Assigned task →
Gather every line below where "will" appears.
*** Opening Provided records ***
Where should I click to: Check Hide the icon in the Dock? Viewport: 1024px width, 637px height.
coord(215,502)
*** Closing Provided records ***
*** Opening Provided records ***
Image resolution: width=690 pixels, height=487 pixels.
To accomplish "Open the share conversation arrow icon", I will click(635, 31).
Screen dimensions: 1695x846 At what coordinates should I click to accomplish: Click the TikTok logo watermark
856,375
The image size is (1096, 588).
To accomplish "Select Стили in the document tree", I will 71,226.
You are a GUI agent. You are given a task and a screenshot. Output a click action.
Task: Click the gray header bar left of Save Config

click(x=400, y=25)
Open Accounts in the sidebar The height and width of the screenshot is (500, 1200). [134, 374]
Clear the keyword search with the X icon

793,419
*** Closing Provided records ***
Exercise solution →
To accomplish "Open the share conversation arrow icon", I will click(635, 31).
To accomplish "Select Стили in the document tree", I will 71,226.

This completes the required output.